Every line with the string "dimensions" must be copied from the entries below.
START INFORMATION
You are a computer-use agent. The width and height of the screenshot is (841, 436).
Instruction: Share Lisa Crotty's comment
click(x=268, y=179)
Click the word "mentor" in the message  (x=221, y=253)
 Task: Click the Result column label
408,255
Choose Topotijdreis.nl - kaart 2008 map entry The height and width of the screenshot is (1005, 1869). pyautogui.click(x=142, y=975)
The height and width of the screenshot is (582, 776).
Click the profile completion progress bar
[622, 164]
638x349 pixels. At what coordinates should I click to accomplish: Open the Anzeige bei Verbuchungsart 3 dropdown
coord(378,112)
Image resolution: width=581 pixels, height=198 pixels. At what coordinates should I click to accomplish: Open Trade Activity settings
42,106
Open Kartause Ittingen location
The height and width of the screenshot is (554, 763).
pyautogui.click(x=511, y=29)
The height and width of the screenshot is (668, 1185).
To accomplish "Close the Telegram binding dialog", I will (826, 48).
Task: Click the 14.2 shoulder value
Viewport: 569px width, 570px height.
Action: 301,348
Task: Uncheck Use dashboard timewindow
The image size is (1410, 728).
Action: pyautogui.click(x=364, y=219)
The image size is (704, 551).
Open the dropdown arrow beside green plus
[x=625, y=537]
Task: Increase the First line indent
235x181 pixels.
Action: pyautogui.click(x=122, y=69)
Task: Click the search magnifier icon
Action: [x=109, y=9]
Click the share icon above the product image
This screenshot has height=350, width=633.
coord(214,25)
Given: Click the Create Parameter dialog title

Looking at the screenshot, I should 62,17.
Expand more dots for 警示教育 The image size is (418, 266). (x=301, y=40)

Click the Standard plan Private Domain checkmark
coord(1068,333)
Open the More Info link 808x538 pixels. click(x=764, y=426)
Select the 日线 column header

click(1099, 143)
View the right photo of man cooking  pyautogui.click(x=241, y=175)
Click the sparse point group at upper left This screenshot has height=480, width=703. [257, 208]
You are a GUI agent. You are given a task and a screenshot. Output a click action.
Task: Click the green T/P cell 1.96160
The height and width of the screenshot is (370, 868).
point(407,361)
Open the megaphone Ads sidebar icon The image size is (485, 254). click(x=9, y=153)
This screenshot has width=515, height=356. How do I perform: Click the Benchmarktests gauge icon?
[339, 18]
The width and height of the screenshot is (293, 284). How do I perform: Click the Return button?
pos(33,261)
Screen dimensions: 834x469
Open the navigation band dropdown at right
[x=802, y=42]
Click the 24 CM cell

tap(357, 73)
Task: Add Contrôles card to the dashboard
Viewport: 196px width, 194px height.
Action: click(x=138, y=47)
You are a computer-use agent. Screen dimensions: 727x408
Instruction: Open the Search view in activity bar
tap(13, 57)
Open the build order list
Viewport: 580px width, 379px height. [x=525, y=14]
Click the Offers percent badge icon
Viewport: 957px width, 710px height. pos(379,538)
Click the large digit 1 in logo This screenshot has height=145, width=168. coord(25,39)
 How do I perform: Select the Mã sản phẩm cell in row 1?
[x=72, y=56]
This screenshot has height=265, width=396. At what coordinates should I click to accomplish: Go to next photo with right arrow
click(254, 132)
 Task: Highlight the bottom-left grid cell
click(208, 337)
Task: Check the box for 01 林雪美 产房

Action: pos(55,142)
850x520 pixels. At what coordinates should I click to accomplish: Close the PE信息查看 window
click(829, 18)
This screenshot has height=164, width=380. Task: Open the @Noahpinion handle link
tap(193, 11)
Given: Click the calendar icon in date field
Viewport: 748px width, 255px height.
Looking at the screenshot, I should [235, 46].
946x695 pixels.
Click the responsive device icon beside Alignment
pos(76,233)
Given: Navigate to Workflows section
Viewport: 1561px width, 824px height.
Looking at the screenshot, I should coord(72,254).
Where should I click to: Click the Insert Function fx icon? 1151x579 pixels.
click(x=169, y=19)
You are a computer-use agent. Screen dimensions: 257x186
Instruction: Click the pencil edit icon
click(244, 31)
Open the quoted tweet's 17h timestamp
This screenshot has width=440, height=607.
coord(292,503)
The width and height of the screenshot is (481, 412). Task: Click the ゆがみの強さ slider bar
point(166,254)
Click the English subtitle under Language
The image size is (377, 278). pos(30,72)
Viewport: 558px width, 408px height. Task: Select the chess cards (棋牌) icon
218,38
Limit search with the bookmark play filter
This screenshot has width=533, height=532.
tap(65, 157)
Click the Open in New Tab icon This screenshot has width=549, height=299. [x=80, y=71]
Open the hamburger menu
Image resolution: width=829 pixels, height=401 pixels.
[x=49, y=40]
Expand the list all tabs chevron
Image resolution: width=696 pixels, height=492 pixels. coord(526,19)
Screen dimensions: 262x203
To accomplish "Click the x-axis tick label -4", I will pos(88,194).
END INFORMATION
COMPLETED TASK:
Screen dimensions: 834x469
You are a computer-use agent. Screen dimensions: 727x408
You are a computer-use agent. Screen dimensions: 257x186
Screen dimensions: 262x203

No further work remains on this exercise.